A look at the Grace Hopper superchip¶

NVIDIA recently announced the GH200 Grace Hopper Superchip which is a combined CPU+GPU with high memory bandwidth, designed for AI workloads. These will also feature in the forthcoming Isambard AI National supercomputer. We were offered the chance to pick up a couple of these new servers for a very attractive launch price.

The CPU is a 72-core ARM-based Grace processor, which is connected to an H100 GPU via the NVIDIA chip-2-chip interconnect, which delivers 7x the bandwidth of PCIe Gen5, commonly found in our other GPU nodes. This effectively allows the GPU to seamlessly access the system memory. This datasheet contains further details.

Since this new chip offers a lot of potential for accelerating AI workloads, particularly for workloads requiring large amounts of GPU RAM or involving a lot of memory copying between the host and the GPU, we've been running a few tests to see how this compares with the alternatives.

The servers are not attached to Apocrita currently, as it is an evaluation system. In particular, the IBM parallel storage system currently does not support ARM processors in production systems.

PyTorch resnet50 benchmark¶

Our first test compares performance of the PyTorch ResNet50 training recipes published by NVIDIA, which uses the ImageNet 2012 dataset (150GB in size). Training was run for 90 epochs, which takes approximately 1 hour.

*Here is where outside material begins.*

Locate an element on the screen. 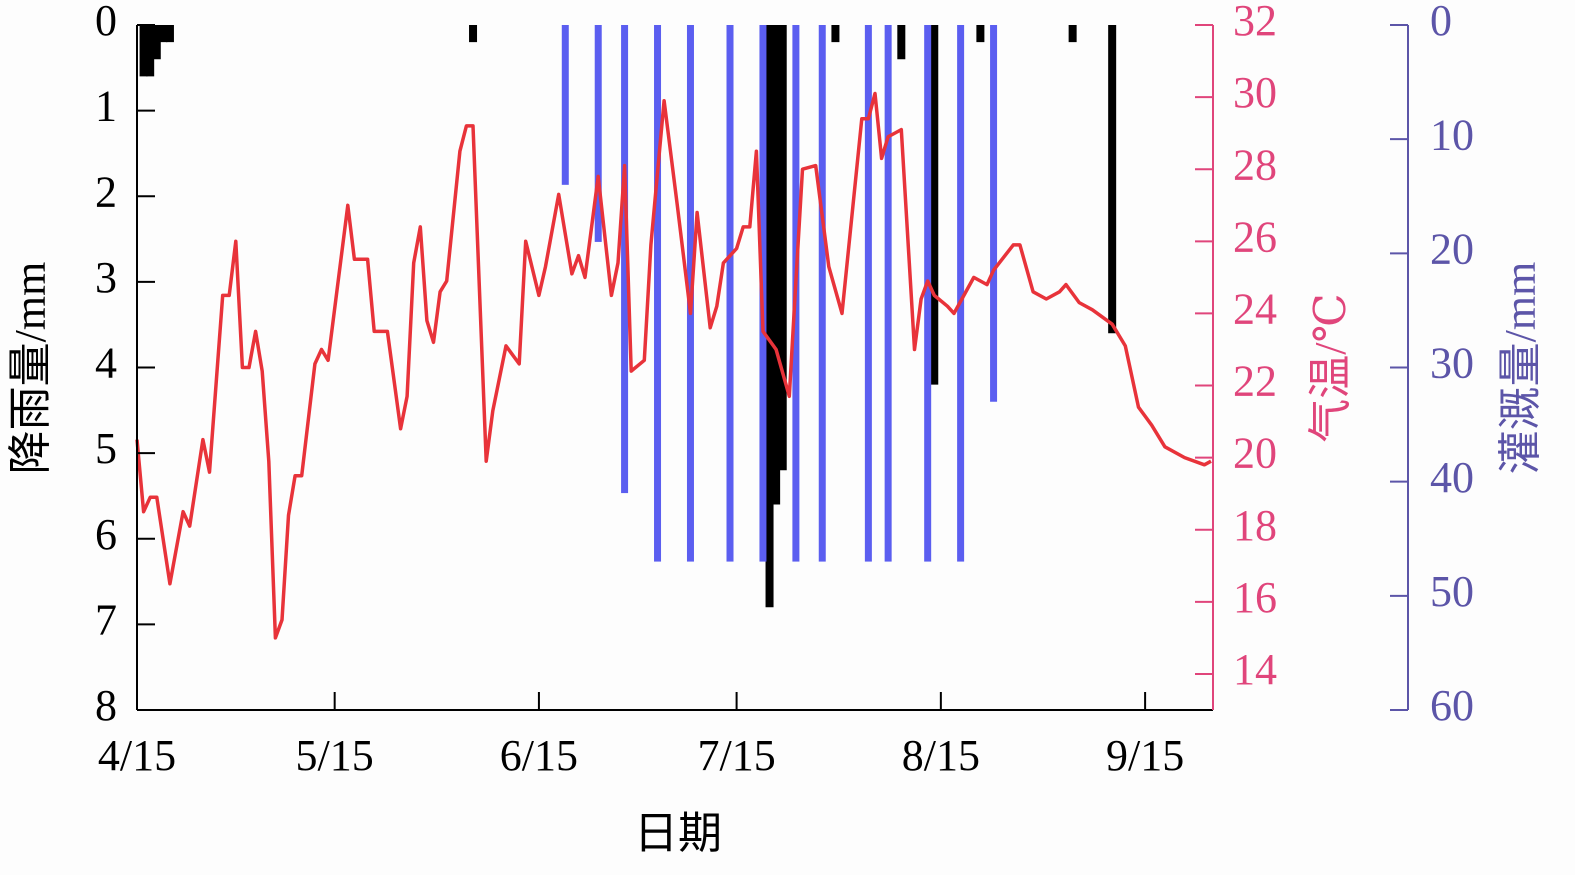 This screenshot has width=1575, height=875. y2-axis-title: 气温/℃ is located at coordinates (1330, 368).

Since the hardware is very new, it was necessary to use a container from the NVIDIA NGC in order to work fully, as opposed to installing via conda. For consistency, we used the container approach for both ARM and Intel node types, and copied the ImageNet dataset to a local SSD to remove potential variance due to load on the shared storage system.

ResNet50 Mixed Precision (AMP) Training benchmark, single GPU¶

GPU Device	PyTorch version	Batch Size	GPUs used	Images/s
A100-PCIE-80GB	2.2.0a0+81ea7a4	256	1	2451.59
H100 PCIe 80GB	2.2.0a0+81ea7a4	256	1	3147.54
H100 SXM 80GB	2.2.0a0+81ea7a4	256	1	4380.87
GH200 480GB	2.2.0a0+81ea7a4	256	1	5215.58

ResNet50 TF32 Training benchmark, single GPU¶

GPU Device	PyTorch version	Batch Size	GPUs used	Images/s
A100-PCIE-80GB	2.2.0a0+81ea7a4	256	1	1003.25
H100 PCIe 80GB	2.2.0a0+81ea7a4	256	1	1233.08
H100 SXM 80GB	2.2.0a0+81ea7a4	256	1	1839.38
GH200 480GB	2.2.0a0+81ea7a4	256	1	2000.37

FLAME GPU benchmark¶

The FLAME GPU 2 benchmark is produced by the University of Sheffield and is a good example of an application that has high GPU utilisation but performs very little memory copying between host and GPU, so performance would be expected to be similar to a regular Intel GPU node with an SXM H100 GPU. Indeed, our results found that this was the case, and there was very little variation in any of the results.

Results from FLAME benchmark showing performance consistent with H100 GPUs

PyTorch MNIST example¶

Finally, we trained an ensemble of convolutional neural networks to predict handwriting using the MNIST dataset (64MB). Twelve bootstrap samples were used in bagging for the ensemble. For each bootstrap sample, twelve random parameters were investigated in 5-fold cross-validation to tune the parameters and the size of the network. In total, 720 networks were fitted in this procedure. Up to 1,000 channels in the convolution layer and 2,000 neurons in the hidden layer were investigated.

The GH200 provided a decent performance boost compared with the same code running on a single SXM H100 80GB in an Intel node. The chart also includes some much faster multi-node results which are part of a forthcoming blog post looking at parallel GPU workloads.

Results from real-world code running across single and multiple nodes and GPUs

Summary¶

Apart from the obvious issue of requiring ARM64 builds of code to run on the Grace Hopper superchip, it looks like an interesting prospect. In addition to the excellent performance we've observed, we look forward to also exploring multi-node performance via the ConnectX-7 network card (since we are limited to 1 GH200 per server), and larger jobs that don't fit on conventional GPUs. Our testing also showed that (at least for these workloads) the SXM H100 GPUs outperformed their PCIe equivalents by quite some margin - bigger than we had expected.